Fall 2010, Volume 9

Fiction by Monica Holmes

Midnight Visitation

There is a man in the kitchen making chocolate milk.  Ann stands still, holding her breath with one hand resting lightly on the swinging door that stands between her and the man in the kitchen.  A burglar.  A burglar, she is sure of it.

She had been woken up by the unmistakable sound of a cabinet banging shut.  It made her sit up straight, startled, but not confused.  She felt like she had been waiting for that sound to come out of the darkness.  She crept down the hallway, forgetting her slippers.  Outside the kitchen, the wood is icy under her feet and it glows green in the hallway night light.

Ann listens to the scrape of a spoon in the container of chocolate powder.  The clink of metal and glass and stirring.  She thinks, it is amazing, this man is calm enough to make a glass of milk while robbing her.  She moves to check the silverware in the dining room, but stops herself.  What good would it do?  If it’s gone, it’s gone. The silverware had been a wedding gift from Bill’s parents.  They had used it for their first Thanksgiving twenty-three years ago.  She looks down at her wedding ring.  Twenty-three years ago in this same house, which has always been too big for them. 

Ann had used the silverware because she was supposed to, because it was expensive and fancy and it had been a gift.  She used it even though it had just been the four of them for dinner: Bill and herself, his parents.  Just the four of them, in the new three bedroom.  Too big for them.  It had been too big for them then and it had stayed too big for twenty-three years.

Another cabinet door bangs shut and Ann backs away from the swinging door, expecting the stranger to come through it with the glass in his hands.  Instead, she hears a heavy sigh and the sound of a body lowering into a chair.  Incredible.  This man is now sitting at her kitchen table. Ann leans toward the swinging door again, trying to distinguish more sounds.  The kitchen sounds empty, but this man could be reading her newspaper for all she knows.

She looks back down the hallway and considers Bill still in bed, the vaporizer whirring.  She didn’t wake him when she rose and she doesn’t want to wake him now.  The rest of the house is empty. A hot anger fills her chest and she stares hard at the grain in the wooden door.  Bill is asleep and she is alone in this house.  Alone in this big, dark house, facing a stranger in the kitchen who is trying to steal her silverware.  He is not the kind of husband one shakes awake in the middle of the night.  He is not the kind of husband who takes pride in investigating the squeaks and flutters his wife hears in the darkness.  He is sensible, a heavy sleeper.

Ann frowns and places the palms of both hands on the smooth wood of the door.  She pauses a moment and then straightens both arms forcibly, swinging the door far out away from her.  She sees the back of the man sitting at the kitchen table.  He either doesn’t hear the door or doesn’t care that someone is coming in upon him and his glass of chocolate milk.  Ann strides through the open door and has made it halfway across the kitchen before she realizes the man is wearing Bill’s shirt.  This burglar is sitting at her table, drinking her milk, reading her paper, and wearing her husband’s orange Broncos t-shirt. 

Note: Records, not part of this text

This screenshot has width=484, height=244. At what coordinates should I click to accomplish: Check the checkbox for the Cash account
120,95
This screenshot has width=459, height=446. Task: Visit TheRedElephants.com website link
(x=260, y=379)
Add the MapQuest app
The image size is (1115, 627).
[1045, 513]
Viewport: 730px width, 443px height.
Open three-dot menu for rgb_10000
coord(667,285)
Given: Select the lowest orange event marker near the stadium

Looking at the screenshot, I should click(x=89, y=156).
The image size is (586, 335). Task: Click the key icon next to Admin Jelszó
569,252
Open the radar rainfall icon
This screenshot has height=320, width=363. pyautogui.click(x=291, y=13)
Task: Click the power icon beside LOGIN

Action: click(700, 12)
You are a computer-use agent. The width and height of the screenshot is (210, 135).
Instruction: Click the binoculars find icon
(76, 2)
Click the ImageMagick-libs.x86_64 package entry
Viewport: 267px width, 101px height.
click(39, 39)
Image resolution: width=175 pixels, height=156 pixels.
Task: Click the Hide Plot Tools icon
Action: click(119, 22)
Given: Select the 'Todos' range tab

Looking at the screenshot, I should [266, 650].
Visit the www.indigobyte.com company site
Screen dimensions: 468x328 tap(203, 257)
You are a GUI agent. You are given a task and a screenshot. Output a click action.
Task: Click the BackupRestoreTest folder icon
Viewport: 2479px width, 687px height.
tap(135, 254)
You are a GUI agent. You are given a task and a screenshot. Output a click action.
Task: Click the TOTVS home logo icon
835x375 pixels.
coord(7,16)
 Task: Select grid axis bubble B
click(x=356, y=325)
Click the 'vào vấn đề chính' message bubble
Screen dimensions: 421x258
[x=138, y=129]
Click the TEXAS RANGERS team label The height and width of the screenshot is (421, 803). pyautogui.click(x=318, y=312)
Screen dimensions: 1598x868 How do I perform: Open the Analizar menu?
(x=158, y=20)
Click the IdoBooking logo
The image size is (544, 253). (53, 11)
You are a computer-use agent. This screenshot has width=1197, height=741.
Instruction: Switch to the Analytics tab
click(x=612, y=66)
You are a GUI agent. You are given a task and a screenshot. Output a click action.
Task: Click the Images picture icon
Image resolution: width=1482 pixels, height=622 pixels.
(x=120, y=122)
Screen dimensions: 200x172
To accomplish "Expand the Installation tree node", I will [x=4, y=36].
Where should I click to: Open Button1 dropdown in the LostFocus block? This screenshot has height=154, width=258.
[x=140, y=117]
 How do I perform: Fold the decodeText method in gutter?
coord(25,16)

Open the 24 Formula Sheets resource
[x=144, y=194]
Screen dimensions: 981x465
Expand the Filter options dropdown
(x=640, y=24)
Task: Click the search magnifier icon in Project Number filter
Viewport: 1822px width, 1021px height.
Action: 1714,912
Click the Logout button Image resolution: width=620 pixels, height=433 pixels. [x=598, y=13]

She pauses, and glances at the countertop by the sink.  This man has her husband’s habit of leaving his spoon, covered in milk and chocolate powder, on the counter.  He has also left out the gallon jug of milk.  The red cap is unscrewed, lying in a small puddle of milk that will be dry and solid in the morning.  Ann sighs and shakes her head.  She screws the cap back on the milk and carries it to the fridge.  She opens it, standing for a moment in the cool light before replacing the jug on its shelf.  The man at the table shows no signs of hearing her movements.  She crosses to him and places her hands on his shoulders, kissing the top of his head before telling him to remember to turn off the light when he leaves the kitchen.

 

BIO:  Monica Holmes is a Creative Writing and Literature student at CSULB. She hopes to receive her teaching credential in English and teach at the High School level. She dedicates all her writing to her father, who was first to teach her that there is a "t" in "listen."